Uh, no. I don’t know where you got that impression. I don’t feel guilty about eating lotus. I just want to notice when I am, because apparently I can be fed lotus without my asking for it. If I don’t notice, then others can tell me what my goals are, even accidentally. I don’t like that.
I enjoy candy. If someone gives me candy, that’s good. Even if I’m trying to learn French, and someone offers me candy rewards for reaching arbitrary milestones, that’s still good. Even if I’m somehow not aware that the milestones are arbitrary and that they don’t really help me learn French, it’s still good, because I’m getting candy, and I like candy. I would never call that “hijacking”. No, I’m exchanging a miniscule bit of French-ability for some candy. It’s a trade that satisfies my preferences. I have nothing even slightly negative to say about these candy-givers.
You, on the other hand, do use such harsh words as “hijack”, which suggests that there are some negative emotions related to the lotus. I’m only guessing that guilt might be the cause (this is “guilt” in the sense of “guilty pleasure”).
Also, you used the word “lotus” from the Odyssey, where it is not depicted in a very positive light. Was I not supposed to deduce anything from that choice of a name?
I think all you’re missing is words like “lotus” and “hijacked” have developed connotations on LessWrong which aren’t as harsh as the basic connotations of those words used outside the context of LW, and that it’s those connotations Val sought to bring to mind in his post, and not that of hijacking planes or the Odyssey.
Oh. Can you give me some links to that?
Many people who are overweight do “quit” tasty food in order to lose weight, although it’s not really the same thing, because the issue isn’t the time-wasting but the unhealthiness.

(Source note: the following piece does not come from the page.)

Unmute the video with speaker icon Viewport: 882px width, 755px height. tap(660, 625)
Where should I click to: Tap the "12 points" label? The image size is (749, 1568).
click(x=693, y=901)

It seems to me that a defining characteristic of lotuses is that they waste time. Eating tasty food doesn’t usually take more time than other food. In fact, it’s often quite the opposite, given fast food and preprepared junk food.
Fast food wasn’t quite what I was thinking of. Instead immagine someone who goes to fancy restaurants often, buys the most expensive wines, etc. We call those people gourmets, I think. Does that make food a lotus? Or is it a healthy hobby?